An Evidence-First Pattern for AI Agents Monitoring Public Pages
Conclusion: For an AI agent that monitors authorized public pages, reliability comes from a disciplined retrieval layer: stable pacing, integrity signals, and evidence-first outputs, so alerts can be triaged instead of argued about.
AI workflow need
Teams ask an AI agent to watch public policy pages, status announcements, and release notes, then produce a change summary that can trigger engineering or operations work.
Proxy role
In this workflow, the agent depends on a managed retrieval layer to produce consistent, diagnosable results: final URL, body size, and key-block status. Without these, summaries can drift when inputs are incomplete.

Workflow
- Allowlisted targets: only monitor public URLs the business is authorized to track.
- Evidence capture: record final URL, timing, and body size for each run.
- Integrity gating: require key-block sentinels before emitting a “page changed” conclusion.
- Outputs: emit a short change summary plus evidence fields, and route integrity failures to diagnostics.
Risk boundaries
Keep sampling rates reasonable, cap retries, and avoid collecting sensitive data.

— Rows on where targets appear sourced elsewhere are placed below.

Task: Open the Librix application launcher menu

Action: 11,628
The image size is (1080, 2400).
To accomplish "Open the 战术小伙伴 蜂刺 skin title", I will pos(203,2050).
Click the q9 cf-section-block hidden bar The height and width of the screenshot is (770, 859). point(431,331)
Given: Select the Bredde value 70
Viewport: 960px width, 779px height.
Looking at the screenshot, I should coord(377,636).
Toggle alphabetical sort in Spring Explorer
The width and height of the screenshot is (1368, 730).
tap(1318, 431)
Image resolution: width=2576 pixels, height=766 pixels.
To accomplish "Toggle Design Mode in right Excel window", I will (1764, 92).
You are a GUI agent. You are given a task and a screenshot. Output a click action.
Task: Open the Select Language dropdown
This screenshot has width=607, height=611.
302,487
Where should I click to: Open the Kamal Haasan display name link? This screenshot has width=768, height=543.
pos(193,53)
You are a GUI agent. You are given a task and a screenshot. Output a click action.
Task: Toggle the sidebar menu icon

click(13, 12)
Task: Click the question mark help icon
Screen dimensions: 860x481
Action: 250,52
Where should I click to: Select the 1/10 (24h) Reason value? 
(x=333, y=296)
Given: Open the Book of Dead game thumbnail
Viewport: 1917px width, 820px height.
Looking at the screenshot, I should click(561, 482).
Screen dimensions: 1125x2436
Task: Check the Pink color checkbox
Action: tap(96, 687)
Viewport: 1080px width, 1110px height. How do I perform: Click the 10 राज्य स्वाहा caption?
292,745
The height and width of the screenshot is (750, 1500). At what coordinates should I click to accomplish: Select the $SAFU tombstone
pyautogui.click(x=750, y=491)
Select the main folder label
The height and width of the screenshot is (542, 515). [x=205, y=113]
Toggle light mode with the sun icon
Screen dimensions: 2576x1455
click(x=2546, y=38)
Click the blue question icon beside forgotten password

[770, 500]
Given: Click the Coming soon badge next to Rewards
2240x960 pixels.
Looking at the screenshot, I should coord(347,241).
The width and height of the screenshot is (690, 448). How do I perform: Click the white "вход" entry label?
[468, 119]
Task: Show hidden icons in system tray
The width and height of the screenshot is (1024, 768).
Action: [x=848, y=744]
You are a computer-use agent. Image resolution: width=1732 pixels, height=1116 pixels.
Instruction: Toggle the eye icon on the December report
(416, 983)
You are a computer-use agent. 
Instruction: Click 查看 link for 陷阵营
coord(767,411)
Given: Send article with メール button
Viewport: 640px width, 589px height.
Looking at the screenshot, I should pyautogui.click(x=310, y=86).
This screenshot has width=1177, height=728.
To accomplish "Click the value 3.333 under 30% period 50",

Treat retrieval evidence as operational metadata, not as a data lake of page content.
FAQ
What should the agent do when integrity signals fail?
Label it as a retrieval integrity incident and provide evidence fields (final URL, body size, sentinel status) so a human can triage quickly.
How do we reduce false alarms?
Use multiple signals: body size baselines plus sentinels. Require consistency across repeated samples before escalating.